§ ACTIVITY: In the listing that follows, the lines starting at the one containing "Open the Category Navigation dropdown" and ending at the one containing "Image resolution: width=850" are to be returned exactly, both boundary lines included, and no others.

§ INPUT DATA:

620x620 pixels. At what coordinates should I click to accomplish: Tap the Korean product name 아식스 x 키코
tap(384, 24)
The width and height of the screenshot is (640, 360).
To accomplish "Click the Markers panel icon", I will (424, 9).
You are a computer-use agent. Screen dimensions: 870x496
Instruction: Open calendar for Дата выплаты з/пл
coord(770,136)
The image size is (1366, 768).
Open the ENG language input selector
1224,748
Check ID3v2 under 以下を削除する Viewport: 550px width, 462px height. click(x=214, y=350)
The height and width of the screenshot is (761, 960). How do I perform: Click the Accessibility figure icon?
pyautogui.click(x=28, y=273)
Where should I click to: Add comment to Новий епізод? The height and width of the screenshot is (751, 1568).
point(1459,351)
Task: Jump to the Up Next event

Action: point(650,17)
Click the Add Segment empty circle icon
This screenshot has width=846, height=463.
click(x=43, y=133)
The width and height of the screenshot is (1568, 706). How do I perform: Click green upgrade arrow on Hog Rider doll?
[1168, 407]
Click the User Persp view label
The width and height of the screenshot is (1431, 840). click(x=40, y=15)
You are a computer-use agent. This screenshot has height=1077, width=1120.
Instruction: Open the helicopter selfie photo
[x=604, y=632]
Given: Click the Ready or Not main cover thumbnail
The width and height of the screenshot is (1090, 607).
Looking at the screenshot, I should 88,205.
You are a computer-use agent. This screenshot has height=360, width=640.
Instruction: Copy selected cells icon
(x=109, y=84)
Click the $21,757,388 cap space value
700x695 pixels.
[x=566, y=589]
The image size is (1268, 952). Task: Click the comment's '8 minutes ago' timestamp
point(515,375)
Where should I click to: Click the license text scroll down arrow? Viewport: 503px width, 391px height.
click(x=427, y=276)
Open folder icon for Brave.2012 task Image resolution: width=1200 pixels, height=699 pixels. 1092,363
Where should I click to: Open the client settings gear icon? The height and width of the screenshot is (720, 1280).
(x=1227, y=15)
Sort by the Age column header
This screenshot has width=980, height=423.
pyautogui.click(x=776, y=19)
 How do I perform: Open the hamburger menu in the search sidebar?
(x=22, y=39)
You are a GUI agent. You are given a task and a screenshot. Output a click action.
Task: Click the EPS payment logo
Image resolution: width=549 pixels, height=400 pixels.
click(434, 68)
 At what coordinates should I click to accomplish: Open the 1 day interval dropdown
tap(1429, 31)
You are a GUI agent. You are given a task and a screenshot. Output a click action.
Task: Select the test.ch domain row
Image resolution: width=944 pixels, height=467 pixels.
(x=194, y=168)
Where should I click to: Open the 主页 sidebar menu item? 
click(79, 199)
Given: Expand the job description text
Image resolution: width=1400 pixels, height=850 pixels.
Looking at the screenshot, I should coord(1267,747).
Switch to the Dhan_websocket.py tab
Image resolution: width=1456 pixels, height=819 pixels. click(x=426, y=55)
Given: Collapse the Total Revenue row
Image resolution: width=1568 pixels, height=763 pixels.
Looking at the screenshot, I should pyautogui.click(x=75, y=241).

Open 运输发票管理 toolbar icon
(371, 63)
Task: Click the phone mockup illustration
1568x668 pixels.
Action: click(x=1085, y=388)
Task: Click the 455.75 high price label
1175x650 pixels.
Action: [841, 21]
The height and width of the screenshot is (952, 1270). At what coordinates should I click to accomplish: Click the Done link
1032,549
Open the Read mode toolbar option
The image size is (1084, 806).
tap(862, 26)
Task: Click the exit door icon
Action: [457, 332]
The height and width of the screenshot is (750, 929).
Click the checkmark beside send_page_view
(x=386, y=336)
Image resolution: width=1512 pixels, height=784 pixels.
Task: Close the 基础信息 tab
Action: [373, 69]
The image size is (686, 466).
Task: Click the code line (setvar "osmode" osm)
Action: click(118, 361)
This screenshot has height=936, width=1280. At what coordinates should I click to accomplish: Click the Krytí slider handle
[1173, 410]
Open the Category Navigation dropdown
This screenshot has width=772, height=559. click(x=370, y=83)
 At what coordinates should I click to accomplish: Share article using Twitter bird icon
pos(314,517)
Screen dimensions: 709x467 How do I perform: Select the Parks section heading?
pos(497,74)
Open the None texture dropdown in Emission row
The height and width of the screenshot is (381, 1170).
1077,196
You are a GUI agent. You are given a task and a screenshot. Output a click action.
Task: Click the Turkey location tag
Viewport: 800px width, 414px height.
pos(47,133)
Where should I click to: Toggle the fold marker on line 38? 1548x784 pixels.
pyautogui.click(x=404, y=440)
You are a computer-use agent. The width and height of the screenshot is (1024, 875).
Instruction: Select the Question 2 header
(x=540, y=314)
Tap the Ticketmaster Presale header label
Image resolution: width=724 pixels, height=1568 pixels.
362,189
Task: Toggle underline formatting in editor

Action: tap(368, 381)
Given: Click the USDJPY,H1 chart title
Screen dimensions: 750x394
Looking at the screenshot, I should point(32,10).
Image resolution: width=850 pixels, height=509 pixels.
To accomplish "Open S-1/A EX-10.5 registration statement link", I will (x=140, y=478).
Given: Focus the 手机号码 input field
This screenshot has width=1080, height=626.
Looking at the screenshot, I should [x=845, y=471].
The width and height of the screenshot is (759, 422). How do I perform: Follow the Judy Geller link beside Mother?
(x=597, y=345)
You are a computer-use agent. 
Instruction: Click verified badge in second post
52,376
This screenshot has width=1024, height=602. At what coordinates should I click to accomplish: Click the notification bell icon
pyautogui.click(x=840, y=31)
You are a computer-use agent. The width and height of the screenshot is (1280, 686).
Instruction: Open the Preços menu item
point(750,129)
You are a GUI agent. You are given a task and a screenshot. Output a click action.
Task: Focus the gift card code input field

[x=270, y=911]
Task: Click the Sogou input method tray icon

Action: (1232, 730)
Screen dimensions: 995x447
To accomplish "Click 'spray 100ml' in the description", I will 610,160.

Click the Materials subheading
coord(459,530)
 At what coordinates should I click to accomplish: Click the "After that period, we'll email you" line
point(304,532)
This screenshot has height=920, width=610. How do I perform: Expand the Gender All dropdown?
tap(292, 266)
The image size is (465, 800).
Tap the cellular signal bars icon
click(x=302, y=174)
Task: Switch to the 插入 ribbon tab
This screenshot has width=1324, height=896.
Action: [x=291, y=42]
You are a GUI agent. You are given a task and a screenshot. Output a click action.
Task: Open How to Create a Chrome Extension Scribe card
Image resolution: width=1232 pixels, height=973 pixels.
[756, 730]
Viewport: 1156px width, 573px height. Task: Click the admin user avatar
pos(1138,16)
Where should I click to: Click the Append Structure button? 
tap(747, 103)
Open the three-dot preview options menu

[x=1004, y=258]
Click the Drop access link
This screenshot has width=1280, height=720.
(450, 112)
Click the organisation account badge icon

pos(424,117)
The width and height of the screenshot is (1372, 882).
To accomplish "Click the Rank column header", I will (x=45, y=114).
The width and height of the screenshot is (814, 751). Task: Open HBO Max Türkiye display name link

§ ANSWER TO THIS TASK:
Open the Category Navigation dropdown
This screenshot has width=772, height=559. click(x=370, y=83)
 At what coordinates should I click to accomplish: Share article using Twitter bird icon
pos(314,517)
Screen dimensions: 709x467 How do I perform: Select the Parks section heading?
pos(497,74)
Open the None texture dropdown in Emission row
The height and width of the screenshot is (381, 1170).
1077,196
You are a GUI agent. You are given a task and a screenshot. Output a click action.
Task: Click the Turkey location tag
Viewport: 800px width, 414px height.
pos(47,133)
Where should I click to: Toggle the fold marker on line 38? 1548x784 pixels.
pyautogui.click(x=404, y=440)
You are a computer-use agent. The width and height of the screenshot is (1024, 875).
Instruction: Select the Question 2 header
(x=540, y=314)
Tap the Ticketmaster Presale header label
Image resolution: width=724 pixels, height=1568 pixels.
362,189
Task: Toggle underline formatting in editor

Action: tap(368, 381)
Given: Click the USDJPY,H1 chart title
Screen dimensions: 750x394
Looking at the screenshot, I should point(32,10).
Image resolution: width=850 pixels, height=509 pixels.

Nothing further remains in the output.